Que le leadership féminin soit reconnu, dans nos résolutions finales, non comme une question périphérique mais comme un critère central de la crédibilité politique africaine.

Que nos États, nos institutions, nos entreprises et nos sociétés civiles soient mis devant leurs responsabilités par des indicateurs clairs, annuels, publics, opposables.

Et que ce Sommet devienne le lieu où la parole africaine sur les femmes africaines cesse d’être une parole de pitié ou de concession pour devenir une parole de pouvoir, de justice et de refondation.

Mesdames, je ne vous invite pas à un événement : je vous invite à un moment d’histoire. Je vous accueille en tant qu’invitées d’honneur d’une Afrique debout, lucide, juste, une Afrique qui ne laisse plus personne sur le bord de sa propre trajectoire.

Je souhaite que ce 5ᵉ Sommet marque, dans la mémoire du continent, l’instant où nous avons collectivement décidé que la moitié du ciel africain ne serait plus jamais une moitié silencieuse. Et je veux que cette décision porte votre nom, votre visage, votre voix.

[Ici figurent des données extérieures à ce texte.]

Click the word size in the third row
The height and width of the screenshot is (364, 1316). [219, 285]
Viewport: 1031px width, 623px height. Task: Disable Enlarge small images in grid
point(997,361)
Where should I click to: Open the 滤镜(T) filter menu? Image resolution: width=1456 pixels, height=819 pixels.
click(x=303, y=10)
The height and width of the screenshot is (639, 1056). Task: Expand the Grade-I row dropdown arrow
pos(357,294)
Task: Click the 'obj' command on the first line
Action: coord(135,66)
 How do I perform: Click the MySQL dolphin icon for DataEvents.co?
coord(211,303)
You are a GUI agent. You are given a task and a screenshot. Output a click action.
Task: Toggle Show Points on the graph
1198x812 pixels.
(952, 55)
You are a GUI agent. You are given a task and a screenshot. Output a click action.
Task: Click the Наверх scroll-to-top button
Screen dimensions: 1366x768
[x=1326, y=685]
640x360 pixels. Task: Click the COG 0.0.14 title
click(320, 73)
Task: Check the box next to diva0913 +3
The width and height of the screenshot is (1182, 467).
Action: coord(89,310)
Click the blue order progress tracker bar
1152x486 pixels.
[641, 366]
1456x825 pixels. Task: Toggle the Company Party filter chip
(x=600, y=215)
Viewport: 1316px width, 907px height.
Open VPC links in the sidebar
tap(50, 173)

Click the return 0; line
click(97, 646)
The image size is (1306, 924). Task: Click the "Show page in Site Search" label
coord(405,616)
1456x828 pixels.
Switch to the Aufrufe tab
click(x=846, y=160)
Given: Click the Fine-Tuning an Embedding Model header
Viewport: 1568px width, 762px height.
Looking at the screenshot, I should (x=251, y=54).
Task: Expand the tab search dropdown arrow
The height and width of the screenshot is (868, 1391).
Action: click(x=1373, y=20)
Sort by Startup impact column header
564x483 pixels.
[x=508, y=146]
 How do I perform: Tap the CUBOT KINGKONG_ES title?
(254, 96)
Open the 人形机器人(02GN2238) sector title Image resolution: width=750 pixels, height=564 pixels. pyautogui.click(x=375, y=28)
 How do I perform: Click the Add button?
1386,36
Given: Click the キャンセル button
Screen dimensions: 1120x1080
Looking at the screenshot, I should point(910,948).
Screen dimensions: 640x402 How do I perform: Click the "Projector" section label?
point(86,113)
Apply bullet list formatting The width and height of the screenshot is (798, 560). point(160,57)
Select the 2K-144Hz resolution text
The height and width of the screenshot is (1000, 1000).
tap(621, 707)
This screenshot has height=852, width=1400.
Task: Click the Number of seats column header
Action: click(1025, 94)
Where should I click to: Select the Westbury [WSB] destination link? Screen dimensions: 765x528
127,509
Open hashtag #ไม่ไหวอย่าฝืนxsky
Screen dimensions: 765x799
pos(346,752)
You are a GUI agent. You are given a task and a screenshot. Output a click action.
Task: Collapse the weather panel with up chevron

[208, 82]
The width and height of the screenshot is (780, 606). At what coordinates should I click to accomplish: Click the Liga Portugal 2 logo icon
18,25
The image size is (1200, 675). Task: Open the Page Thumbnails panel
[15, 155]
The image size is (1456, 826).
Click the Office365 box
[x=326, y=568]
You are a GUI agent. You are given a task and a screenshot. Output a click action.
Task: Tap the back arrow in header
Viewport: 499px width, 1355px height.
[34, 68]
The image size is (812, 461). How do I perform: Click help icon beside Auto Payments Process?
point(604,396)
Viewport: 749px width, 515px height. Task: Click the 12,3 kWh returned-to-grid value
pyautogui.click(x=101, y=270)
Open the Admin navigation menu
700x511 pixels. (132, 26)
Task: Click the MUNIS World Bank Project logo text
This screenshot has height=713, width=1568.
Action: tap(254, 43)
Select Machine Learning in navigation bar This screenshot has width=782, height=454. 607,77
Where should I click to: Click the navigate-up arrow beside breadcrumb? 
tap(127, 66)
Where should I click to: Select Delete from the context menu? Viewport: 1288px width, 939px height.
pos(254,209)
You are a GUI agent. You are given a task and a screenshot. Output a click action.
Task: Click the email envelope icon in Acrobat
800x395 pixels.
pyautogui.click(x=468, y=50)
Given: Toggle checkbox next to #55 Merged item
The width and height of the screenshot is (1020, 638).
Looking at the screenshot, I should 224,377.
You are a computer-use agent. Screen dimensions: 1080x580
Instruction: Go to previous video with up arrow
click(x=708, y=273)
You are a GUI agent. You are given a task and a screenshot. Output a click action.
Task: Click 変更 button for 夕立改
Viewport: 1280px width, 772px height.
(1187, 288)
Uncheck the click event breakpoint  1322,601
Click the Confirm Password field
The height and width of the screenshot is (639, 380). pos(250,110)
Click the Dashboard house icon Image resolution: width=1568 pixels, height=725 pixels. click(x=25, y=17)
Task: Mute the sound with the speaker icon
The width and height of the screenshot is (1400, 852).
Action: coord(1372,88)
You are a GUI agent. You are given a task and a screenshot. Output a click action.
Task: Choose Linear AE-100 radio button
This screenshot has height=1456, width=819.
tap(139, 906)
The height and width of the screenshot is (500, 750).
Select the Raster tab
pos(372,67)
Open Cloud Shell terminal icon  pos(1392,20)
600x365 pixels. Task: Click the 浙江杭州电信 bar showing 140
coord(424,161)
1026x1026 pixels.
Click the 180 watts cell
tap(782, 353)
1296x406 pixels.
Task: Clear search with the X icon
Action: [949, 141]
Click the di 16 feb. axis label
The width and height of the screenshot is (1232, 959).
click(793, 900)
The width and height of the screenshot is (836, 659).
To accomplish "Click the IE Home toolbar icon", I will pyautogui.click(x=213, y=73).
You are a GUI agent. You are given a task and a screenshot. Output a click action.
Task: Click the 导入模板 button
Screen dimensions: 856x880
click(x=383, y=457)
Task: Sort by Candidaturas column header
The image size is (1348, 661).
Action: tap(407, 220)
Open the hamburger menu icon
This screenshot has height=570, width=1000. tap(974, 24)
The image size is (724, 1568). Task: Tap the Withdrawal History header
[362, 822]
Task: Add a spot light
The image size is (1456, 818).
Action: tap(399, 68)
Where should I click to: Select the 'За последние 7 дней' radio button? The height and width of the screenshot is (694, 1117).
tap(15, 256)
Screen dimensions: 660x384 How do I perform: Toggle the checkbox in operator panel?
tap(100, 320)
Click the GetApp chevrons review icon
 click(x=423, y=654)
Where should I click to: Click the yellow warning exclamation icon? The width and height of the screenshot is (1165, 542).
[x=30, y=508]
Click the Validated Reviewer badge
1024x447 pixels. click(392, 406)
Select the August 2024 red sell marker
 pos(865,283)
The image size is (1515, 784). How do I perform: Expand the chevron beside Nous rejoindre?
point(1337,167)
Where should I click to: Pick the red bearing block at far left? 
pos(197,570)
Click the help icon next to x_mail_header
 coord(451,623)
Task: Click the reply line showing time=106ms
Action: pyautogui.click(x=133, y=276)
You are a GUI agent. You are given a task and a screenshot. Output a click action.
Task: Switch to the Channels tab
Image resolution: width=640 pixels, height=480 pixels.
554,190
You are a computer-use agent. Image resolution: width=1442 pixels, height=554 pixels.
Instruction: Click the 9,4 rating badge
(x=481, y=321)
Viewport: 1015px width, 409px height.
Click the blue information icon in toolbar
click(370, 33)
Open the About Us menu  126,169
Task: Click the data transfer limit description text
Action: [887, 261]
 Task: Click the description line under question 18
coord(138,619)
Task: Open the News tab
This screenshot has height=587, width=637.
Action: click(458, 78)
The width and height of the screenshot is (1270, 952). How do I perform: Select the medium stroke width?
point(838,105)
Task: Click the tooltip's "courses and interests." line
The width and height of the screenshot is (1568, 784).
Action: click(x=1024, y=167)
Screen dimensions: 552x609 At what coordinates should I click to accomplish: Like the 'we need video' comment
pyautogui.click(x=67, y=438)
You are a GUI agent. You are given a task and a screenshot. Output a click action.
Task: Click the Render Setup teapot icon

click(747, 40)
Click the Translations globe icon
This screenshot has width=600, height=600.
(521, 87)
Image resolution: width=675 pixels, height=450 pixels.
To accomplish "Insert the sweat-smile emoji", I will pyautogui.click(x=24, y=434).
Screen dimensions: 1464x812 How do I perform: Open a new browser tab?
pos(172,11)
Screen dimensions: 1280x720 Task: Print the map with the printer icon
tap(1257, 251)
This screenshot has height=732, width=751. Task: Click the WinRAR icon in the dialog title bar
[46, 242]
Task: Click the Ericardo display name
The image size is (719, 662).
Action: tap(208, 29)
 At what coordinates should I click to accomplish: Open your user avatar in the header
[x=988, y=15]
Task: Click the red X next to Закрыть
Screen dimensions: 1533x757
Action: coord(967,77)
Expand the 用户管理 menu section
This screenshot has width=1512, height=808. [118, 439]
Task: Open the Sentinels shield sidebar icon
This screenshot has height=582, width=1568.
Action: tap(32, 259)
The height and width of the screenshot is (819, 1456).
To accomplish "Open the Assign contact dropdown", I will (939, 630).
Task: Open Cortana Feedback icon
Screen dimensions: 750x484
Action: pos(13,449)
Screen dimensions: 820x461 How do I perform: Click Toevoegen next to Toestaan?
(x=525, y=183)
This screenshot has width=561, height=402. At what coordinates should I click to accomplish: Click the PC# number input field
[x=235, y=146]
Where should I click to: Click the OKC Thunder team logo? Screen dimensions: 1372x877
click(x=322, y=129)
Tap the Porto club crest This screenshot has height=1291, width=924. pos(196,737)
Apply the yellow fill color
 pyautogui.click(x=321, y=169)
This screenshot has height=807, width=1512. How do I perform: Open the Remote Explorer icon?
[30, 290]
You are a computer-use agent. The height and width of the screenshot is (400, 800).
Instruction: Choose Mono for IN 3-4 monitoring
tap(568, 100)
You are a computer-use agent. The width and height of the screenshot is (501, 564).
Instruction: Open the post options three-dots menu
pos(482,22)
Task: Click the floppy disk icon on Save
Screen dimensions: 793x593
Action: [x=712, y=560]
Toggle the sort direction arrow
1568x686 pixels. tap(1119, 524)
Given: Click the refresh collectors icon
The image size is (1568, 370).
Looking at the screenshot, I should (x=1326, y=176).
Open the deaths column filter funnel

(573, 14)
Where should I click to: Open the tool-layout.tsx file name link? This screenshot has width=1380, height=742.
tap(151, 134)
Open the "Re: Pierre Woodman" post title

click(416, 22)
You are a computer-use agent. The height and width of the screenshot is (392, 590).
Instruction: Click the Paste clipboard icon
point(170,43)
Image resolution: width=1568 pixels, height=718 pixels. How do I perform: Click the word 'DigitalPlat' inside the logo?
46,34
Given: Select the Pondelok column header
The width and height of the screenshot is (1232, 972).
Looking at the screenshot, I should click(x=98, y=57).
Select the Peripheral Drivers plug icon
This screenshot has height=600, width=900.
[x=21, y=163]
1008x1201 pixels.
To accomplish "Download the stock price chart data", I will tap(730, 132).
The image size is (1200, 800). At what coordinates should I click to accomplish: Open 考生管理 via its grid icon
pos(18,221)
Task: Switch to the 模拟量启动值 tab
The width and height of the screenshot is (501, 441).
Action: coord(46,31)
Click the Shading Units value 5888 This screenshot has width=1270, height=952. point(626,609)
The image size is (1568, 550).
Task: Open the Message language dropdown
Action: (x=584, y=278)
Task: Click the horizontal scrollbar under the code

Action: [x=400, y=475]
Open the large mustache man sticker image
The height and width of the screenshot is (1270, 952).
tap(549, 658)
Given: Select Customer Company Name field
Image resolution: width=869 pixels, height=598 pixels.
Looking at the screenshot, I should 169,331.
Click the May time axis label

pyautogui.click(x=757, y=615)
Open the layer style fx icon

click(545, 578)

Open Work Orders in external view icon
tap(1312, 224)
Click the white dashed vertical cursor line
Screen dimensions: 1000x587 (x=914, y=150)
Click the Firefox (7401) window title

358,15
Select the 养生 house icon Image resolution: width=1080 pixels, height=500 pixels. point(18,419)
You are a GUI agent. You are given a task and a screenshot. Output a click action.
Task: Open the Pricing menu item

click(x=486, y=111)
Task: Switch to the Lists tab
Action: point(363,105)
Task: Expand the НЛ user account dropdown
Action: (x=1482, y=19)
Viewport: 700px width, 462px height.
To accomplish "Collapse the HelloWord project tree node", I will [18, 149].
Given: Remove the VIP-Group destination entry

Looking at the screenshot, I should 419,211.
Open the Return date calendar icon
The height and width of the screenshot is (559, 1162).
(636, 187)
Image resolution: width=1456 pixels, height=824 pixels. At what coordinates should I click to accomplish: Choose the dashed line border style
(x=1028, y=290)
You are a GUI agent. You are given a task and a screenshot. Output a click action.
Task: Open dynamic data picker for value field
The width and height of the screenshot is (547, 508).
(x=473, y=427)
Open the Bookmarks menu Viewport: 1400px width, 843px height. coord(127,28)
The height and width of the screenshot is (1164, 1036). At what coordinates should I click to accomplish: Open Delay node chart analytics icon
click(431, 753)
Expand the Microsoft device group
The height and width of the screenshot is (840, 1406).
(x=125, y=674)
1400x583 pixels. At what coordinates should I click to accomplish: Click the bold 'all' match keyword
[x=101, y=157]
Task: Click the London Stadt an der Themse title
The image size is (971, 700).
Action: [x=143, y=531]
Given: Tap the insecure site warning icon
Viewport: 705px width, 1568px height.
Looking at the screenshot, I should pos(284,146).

Après une dizaine d’années d’activité ininterrompue, après avoir honoré plus de quatre cents initiatives rayonnantes en faveur de l’Afrique et de ses enfants, après avoir rassemblé autour de la Fondation Trophée de l’Africanité des femmes et des hommes de toutes les géographies, de toutes les disciplines et de toutes les générations du continent.

Voilà le cap que nous avons choisi de fixer pour l’avenir : faire du leadership féminin africain la grande cause de notre prochain cycle, et faire de Beijing+30 Africa l’instrument vivant, durable et annuel de cette cause.

Ce cap n’efface rien de ce qui a été accompli ; il en est le prolongement naturel, l’approfondissement nécessaire, la maturité espérée. Car, au terme de toutes ces initiatives honorées, une vérité s’est imposée à nous avec la force de l’évidence.

Aucune transformation africaine ne sera complète tant que les femmes du continent ne seront pas pleinement reconnues comme les souveraines de leur propre destin.

Je vous accueillerai, du 5 au 7 juin, avec toute la considération, toute la reconnaissance et toute l’espérance que votre engagement inspire.

Fasse Dieu que ce rassemblement soit couronné de succès, à la hauteur des attentes immédiates des enfants d’Afrique, de celles et ceux qui, aujourd’hui même, espèrent un continent plus juste, plus digne et plus éveillé à la promesse de ses femmes.

Soyez assurées, Mesdames, de l’expression de ma plus haute estime et de ma fraternelle gratitude.